Arts Alliance Hears Options for Wing School

CCB MEDIA PHOTO Joanne Westerhouse, at left, president of the Sandwich Arts Alliance, and others from the alliance attend a meeting about the future of the Wing School last night.

CCB MEDIA PHOTO
Joanne Westerhouse, at left, president of the Sandwich Arts Alliance, speaks about the future of the Wing School at a meeting last night.

SANDWICH – The Sandwich Arts Alliance is at the table when it comes to figuring out the future for the historic Henry T. Wing School.

The school on Water Street was the subject of Monday night’s re-use feasibility meeting at town hall.

The school, which was partly built in 1927 and saw its last day of classes last month, will now temporarily house school district administrative offices while the town sorts out what to do with the complex.
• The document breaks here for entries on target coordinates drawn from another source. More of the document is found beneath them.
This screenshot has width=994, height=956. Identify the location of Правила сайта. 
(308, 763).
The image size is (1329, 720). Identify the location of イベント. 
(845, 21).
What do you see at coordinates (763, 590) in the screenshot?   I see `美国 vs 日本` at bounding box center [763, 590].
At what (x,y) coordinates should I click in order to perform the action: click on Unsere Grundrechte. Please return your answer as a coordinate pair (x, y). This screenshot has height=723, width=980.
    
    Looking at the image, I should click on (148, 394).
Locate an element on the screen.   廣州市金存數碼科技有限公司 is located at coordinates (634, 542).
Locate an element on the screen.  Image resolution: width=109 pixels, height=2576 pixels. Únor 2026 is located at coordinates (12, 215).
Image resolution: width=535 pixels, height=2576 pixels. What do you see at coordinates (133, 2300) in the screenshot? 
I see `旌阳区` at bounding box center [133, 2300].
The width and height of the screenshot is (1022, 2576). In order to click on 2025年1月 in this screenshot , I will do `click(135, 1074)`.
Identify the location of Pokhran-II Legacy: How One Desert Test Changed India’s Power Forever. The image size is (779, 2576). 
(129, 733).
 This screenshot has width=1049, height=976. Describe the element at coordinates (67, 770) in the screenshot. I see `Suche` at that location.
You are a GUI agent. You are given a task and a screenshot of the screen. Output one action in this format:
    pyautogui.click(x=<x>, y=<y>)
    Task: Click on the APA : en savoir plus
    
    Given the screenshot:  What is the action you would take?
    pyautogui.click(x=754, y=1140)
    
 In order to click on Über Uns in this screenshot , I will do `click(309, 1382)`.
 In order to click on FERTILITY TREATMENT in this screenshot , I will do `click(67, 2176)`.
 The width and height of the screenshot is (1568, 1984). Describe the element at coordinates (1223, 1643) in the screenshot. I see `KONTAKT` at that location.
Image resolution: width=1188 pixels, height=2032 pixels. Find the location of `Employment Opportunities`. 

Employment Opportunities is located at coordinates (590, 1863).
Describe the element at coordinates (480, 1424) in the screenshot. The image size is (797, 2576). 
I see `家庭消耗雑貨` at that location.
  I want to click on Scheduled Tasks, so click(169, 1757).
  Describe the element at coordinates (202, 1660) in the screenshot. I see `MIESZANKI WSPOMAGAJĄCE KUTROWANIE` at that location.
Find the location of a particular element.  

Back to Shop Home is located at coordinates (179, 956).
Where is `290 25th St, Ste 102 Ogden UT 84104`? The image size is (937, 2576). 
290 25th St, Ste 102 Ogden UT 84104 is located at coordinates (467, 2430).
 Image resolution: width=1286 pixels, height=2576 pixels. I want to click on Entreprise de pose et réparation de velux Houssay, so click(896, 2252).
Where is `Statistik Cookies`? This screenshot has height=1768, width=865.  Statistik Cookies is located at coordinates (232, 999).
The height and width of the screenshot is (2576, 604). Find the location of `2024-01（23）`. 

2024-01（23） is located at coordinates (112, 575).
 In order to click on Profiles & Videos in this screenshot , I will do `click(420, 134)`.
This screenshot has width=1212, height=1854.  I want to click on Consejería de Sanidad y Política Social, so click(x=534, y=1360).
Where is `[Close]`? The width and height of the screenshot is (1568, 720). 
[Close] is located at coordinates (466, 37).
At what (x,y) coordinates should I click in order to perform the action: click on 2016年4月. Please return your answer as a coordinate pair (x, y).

Sandwich Selectman Patrick Ellis and other officials presented five options ranging in price from roughly $4.5 to $69 million.

Options 1 and 1A were the cheapest; both projected at under $5 million. They would either have everything but the 1927 wing demolished or the entire complex demolished, with site restoration but no building renovations.

The third option was the most expensive, calling for a $69,478,000 complete renovation for the building.

Options 5 and 5A would both demolish all but the 1927 wing, renovate it, then either add a new gym or add no additions. These were the mid-grade options, projected at roughly $34 million or $28 million, respectively.

Most of the questions and comments from those present were aimed at analyzing these costs.

Sandwich Arts Alliance President Joanne Westerhouse suggested a citizen’s committee be formed to reconfigure some of the proposed options.

“I’m worried that if any of those options become warrants at Town Meeting, they’ll just get voted down and everybody will lose,” Westerhouse said. “We need to find something that is truly functional that has the lowest renovation costs.”

Sandwich Selectmen Patrick Ellis said the takeaway is that these kinds of projects are inherently pricier than many that go before town meetings. If residents value the property, he said, they will inevitably have to deal with what he calls “the money shock.”

“This was a different meeting in the sense that we released a lot of costs,” Ellis said. “So this time, people who had felt strongly about different portions of the building really got the reality of what the cost of renovation is.”

A third meeting is expected to be announced for the fall.